[Records for locating described items]
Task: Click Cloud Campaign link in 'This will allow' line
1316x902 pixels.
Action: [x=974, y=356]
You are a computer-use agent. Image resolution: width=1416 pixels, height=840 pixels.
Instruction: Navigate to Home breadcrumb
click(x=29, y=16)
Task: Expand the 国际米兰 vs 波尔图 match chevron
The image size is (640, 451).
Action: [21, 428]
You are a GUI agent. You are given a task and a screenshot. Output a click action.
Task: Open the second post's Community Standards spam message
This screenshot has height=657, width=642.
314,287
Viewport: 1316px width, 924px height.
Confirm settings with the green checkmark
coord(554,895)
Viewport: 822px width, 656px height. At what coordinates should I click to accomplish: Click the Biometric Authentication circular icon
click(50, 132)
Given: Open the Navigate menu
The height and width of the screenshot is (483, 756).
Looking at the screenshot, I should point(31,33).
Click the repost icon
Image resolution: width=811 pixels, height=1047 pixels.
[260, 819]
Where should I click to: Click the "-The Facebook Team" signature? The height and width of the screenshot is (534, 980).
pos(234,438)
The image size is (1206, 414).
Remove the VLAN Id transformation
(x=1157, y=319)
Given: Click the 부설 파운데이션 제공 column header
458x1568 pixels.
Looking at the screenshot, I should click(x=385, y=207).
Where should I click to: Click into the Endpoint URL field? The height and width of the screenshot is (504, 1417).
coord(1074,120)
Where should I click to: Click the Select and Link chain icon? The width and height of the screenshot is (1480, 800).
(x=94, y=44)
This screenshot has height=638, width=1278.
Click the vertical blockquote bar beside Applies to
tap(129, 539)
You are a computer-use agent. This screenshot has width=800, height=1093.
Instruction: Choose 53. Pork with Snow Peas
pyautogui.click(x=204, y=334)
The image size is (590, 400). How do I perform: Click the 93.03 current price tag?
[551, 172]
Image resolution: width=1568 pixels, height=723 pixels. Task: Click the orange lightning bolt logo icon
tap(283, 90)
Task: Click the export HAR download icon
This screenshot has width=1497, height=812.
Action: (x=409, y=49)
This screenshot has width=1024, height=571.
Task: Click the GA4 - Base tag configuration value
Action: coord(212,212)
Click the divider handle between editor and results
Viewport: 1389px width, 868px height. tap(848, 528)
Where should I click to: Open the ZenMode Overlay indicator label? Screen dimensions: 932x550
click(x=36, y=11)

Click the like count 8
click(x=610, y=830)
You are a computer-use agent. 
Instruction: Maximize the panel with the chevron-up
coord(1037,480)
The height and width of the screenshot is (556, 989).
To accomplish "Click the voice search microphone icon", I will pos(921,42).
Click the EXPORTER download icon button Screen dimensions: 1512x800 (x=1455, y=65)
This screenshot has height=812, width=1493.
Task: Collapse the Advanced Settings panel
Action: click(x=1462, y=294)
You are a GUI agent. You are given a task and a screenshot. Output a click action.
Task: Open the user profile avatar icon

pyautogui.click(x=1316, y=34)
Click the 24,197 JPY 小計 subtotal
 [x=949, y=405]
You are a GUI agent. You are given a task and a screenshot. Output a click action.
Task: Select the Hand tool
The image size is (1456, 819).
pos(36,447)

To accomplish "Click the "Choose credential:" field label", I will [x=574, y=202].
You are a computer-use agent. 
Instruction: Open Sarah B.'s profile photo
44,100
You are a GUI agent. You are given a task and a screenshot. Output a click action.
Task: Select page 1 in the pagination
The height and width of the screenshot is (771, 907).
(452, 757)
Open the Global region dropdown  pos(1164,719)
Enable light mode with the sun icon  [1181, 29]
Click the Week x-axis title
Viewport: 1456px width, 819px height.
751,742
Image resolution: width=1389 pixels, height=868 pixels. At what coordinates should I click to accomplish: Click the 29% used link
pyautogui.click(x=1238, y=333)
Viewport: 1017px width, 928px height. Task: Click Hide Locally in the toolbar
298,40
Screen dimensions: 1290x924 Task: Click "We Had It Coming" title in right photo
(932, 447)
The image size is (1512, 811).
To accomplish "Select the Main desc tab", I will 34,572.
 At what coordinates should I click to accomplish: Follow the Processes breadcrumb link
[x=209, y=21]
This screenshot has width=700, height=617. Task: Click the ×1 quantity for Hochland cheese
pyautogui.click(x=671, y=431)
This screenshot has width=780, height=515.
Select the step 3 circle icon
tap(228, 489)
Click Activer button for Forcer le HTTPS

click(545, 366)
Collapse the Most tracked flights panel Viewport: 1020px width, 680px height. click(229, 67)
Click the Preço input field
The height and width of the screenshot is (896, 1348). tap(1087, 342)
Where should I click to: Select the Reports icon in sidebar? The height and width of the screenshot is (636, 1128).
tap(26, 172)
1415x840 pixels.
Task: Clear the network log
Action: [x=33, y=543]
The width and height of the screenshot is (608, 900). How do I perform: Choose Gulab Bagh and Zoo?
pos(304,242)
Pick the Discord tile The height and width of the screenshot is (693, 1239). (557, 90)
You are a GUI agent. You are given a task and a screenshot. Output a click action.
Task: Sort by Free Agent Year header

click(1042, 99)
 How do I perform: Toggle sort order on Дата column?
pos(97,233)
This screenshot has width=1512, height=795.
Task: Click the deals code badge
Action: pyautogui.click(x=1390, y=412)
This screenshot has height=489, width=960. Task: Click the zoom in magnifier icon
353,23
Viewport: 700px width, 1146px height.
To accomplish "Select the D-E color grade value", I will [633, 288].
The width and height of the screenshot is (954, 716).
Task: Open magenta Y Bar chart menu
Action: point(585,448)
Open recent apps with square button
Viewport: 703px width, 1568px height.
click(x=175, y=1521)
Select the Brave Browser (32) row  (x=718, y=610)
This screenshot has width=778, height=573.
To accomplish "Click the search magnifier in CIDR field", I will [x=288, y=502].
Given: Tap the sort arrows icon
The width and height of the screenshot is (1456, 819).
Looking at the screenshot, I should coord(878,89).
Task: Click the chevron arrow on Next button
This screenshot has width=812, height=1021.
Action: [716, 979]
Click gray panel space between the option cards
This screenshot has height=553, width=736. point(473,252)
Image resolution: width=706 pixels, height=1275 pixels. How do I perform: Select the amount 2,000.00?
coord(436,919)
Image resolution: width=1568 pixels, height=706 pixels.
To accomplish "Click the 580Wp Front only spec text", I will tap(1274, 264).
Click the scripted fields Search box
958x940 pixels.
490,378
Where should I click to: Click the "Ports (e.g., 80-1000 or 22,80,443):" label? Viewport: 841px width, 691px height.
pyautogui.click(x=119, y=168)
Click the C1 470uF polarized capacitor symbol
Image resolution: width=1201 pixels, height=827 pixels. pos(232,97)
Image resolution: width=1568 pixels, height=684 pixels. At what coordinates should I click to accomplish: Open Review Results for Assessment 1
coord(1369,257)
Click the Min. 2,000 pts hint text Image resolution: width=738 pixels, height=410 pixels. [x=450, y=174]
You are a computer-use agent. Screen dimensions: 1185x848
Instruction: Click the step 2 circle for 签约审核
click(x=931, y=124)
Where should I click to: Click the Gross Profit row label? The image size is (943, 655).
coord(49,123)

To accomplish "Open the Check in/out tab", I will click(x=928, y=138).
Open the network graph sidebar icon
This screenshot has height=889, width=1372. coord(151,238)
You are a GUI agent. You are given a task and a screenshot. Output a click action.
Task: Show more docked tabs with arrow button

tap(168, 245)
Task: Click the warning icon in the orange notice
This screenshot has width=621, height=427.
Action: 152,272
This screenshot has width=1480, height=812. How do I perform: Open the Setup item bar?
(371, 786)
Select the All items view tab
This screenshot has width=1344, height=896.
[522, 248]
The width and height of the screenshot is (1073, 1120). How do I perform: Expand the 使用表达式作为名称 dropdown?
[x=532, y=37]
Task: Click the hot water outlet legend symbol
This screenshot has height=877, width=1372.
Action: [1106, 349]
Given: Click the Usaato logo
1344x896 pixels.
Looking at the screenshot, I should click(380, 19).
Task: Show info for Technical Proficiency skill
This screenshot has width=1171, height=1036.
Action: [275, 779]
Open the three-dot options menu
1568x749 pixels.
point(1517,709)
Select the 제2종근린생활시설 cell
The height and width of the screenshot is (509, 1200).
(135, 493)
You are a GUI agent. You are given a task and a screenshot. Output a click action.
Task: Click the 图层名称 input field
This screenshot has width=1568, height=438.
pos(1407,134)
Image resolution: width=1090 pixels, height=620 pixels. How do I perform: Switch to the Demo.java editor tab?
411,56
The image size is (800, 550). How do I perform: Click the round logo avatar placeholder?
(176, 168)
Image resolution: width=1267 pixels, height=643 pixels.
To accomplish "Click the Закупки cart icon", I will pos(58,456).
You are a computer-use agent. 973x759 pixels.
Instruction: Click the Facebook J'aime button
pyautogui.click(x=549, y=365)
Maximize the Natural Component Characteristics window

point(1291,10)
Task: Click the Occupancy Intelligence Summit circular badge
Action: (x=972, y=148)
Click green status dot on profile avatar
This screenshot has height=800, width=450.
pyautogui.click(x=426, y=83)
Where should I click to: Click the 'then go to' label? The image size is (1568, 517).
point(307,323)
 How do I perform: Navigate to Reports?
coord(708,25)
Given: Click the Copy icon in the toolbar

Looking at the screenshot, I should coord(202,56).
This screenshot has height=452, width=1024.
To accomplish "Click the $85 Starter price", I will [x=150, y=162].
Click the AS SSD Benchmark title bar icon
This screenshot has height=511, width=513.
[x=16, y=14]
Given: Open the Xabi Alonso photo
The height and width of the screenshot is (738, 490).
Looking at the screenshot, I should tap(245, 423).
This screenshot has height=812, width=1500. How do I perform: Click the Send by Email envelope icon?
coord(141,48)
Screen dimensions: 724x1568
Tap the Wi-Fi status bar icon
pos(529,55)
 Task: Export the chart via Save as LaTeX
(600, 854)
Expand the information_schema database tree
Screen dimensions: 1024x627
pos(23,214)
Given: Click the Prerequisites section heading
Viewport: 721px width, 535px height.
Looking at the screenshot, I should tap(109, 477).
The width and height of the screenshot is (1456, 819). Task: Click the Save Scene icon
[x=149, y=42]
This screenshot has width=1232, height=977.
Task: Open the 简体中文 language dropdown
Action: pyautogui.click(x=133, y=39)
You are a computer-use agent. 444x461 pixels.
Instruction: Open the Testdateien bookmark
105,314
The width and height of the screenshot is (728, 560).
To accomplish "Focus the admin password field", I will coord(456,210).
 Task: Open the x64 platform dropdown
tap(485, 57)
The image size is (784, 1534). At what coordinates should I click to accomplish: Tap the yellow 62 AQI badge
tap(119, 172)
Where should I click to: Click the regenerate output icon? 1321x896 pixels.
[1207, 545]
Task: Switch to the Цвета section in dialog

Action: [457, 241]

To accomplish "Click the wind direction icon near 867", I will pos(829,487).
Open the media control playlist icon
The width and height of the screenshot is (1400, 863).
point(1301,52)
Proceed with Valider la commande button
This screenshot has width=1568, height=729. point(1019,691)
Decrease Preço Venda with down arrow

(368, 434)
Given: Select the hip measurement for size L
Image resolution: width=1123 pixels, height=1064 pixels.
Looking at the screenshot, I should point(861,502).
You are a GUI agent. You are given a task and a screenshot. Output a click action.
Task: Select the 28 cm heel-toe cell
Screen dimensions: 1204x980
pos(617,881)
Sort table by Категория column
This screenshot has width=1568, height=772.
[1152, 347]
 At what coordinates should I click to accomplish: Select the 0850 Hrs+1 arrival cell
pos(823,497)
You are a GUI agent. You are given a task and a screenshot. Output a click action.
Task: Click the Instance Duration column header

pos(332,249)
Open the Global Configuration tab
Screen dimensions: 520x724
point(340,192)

# [Problem details]
Find each line in the data above that contains the word "symbol" and copy it. Matches must have the same case.

# [Exercise solution]
Click the C1 470uF polarized capacitor symbol
Task: Click the hot water outlet legend symbol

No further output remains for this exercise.